# Easy B+O Subwoofer Install How-To w/ Photos +Signal Analysis



## macaddict111 (Jun 13, 2018)

Hello TT boys and girls! I love the Bang and Olufsen sound system, but like many people here I was very unimpressed by the bass. The largest speaker in the car is 6", which just doesn't cut it for low notes. Today I'm going to show you how I installed a small Pioneer powered subwoofer behind the driver's seat in about an hour, with no need to remove any interior panels. It's completely fixed the problem, and my bass sounds awesome now. I'm certainly not the first to do this, but I figured I'd put this in a new post for a start to finish guide.

*What you'll need*







•	Pioneer TS-WX130DA Compact Powered Subwoofer: I chose this model after looking at dozens of others because it's one of the smallest and thinnest on the market, fits astonishingly well behind the driver's seat, and another member did a similar install with one
•	4 X Posi-Tap 20-22 gauge taps (the wire in the TT is 0.75 mm thick, so maybe they sell taps by mm size across the pond?)
•	6 X assorted Posi-Twist sizes (for splicing speaker output and 12 V power wires)
•	Fused 12-volt/cigarette socket power supply cable.
•	Wire for splicing speaker output to amp connector
•	10 mm socket with extension (wrench not necessary)
•	Euphoriant beverage (began with English Breakfast tea, became vodka lemonade)

*How I did it*
*1. Unbolt the B+O amp.*







First off, there's a lot of folks who say they took out or unbolted the seat. I absolutely did not need to do this. There was tons of room to work with the seat in the all the way up and forward position, but that's just me. Second, I'm in America, so the B+O amp is under the driver's/left seat. I'm assuming it's still under the left (passenger's) seat in right-hand drive countries, but please correct me if I'm wrong. There are two 10 mm bolts (circled) that were hand tight and came right out with a 10mm socket and extension. Now the amp is loose.

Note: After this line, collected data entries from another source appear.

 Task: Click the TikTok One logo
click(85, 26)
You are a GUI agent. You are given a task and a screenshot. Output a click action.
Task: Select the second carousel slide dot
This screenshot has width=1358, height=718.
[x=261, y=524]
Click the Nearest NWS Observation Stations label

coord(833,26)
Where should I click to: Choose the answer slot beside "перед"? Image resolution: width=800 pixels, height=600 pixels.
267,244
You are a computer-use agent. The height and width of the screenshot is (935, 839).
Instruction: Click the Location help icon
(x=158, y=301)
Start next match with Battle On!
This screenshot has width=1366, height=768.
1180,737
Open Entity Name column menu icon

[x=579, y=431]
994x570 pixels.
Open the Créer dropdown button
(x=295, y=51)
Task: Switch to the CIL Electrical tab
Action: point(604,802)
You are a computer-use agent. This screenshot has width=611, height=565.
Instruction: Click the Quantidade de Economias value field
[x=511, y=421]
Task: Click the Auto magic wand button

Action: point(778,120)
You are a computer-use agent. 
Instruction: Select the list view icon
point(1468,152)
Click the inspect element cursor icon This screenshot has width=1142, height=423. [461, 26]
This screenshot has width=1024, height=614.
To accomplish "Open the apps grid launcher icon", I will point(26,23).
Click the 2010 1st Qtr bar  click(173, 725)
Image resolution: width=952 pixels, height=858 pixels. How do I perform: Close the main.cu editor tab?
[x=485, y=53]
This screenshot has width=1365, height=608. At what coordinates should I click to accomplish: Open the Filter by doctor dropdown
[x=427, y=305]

*2.	Disconnect and remove the B+O amp.*







Pull up the amp from the rear and you'll see two things to disconnect. First, remove the MOST (optical) connector by squeezing the clip that's on one side of the connector and pulling back. Be careful not to miss the clip and pull the fiber or correugated tubing out of the connector. It also has a clip that holds it up on the center of the black cover, carefully pull down to free it. Next, disconnect the main harness by pulling the pink plastic lock clockwise, which will detach it and pull back. Pull the plug back all the way free of the connector. Tilt the amp up and slide it out towards the back of the car. Here's what the amp looks like, if you're curious (note the cooling fan on the side).








*3.	Splice the speaker output wires.*







My wiring diagram shows Left Front Bass to be White/Black (+), Brown/Yellow (-), and Right Front Bass to be Grey/Blue (+), Grey/Yellow (-). I had to unwrap some black stuff and carefully dig through the bundle of wires, but it was easy enough to pull these pairs out. BE CAREFUL WITH YOUR HARNESS!!! The cost and effort to replace a damaged harness is mindblowing, but with Posi-Taps and care, you really can't go wrong.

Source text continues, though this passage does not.